Johannes,
(sorry for the double mail)
I will give some short answers below, but you can find more details in
the paper we are submitting to PADL 2011 [1].
2010/9/8 Johannes Waldmann
.. grammar-combinator library's approach .. am I reading this correctly: in the traditional combinator approach, a grammer (a parser) is a Haskell value, while in your approach, the grammar is a Haskell (GAD)type?
Not completely. A grammar-combinators grammar is a Haskell value with a different (more complicated) type than a traditional parser combinator value. It is actually a function that returns the production rules for a given non-terminal. Because the non-terminals are modelled using a GADT and do not have the same type, the grammar's production rules' types can depend on the non-terminal in question.

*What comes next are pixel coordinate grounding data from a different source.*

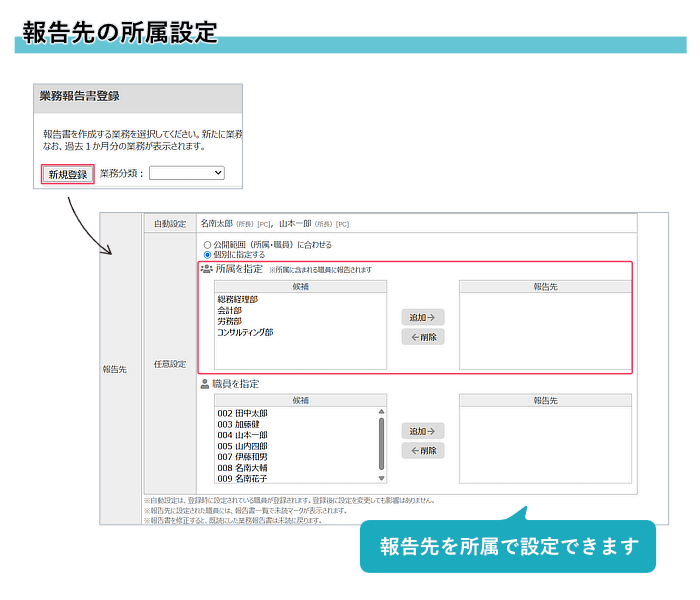The image size is (700, 600).
Task: Select staff 004 山本一郎
Action: click(242, 435)
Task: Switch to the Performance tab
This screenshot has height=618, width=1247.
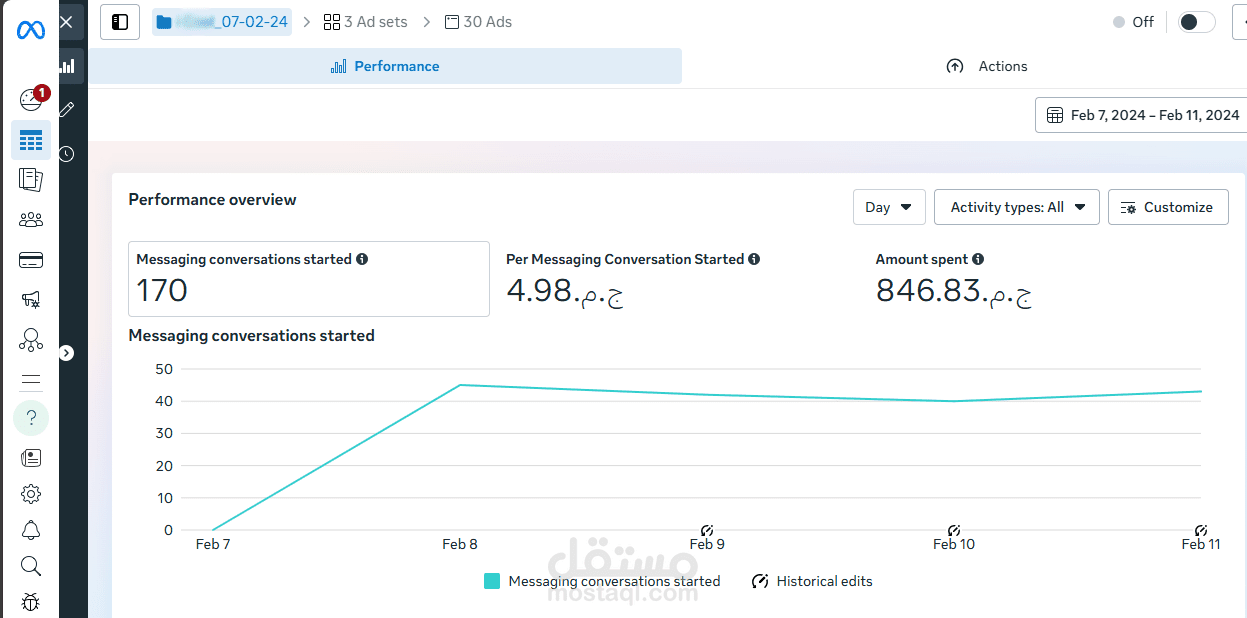Action: click(385, 66)

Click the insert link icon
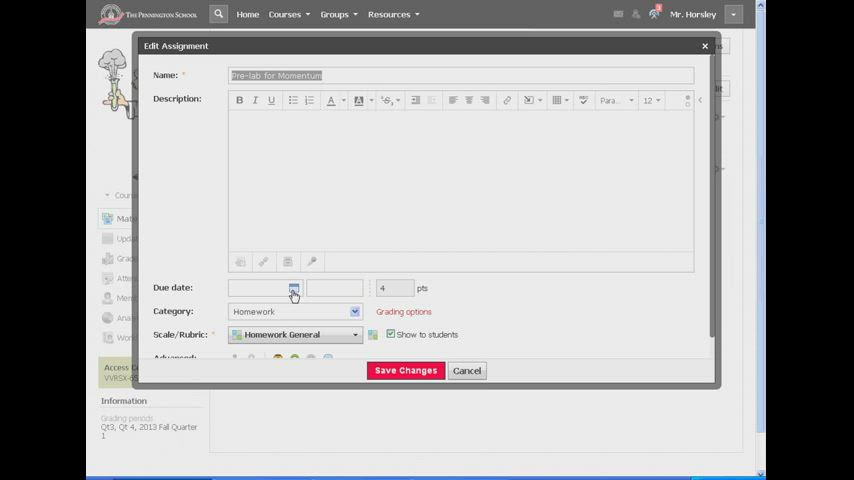tap(507, 100)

then you'll get more static guarantees (e.g., context-freeness) but you need extra (type-level, or even syntax-level) machinery to handle grammars. Convince me that it's worth it ...
The advantage of the grammar-combinators approach is that grammar algorithms have a lot more power, because they can reason explicitly about the recursion in the grammar, whereas the recursion is not observable in the traditional parser combinators approach. The Parser combinator model is in fact so limited that something simple as pretty-printing a BNF representation of the grammar is fundamentally impossible. More details in the PADL-submitted draft. As James says below, a grammar algorithm using grammar-combinators grammars can observe the recursion in the grammar and can therefore do stuff for which you would otherwise have to use a parser generator.
I guess the proper solution (TM) is to blur the distiction between types and values by switching to dependent types altogether...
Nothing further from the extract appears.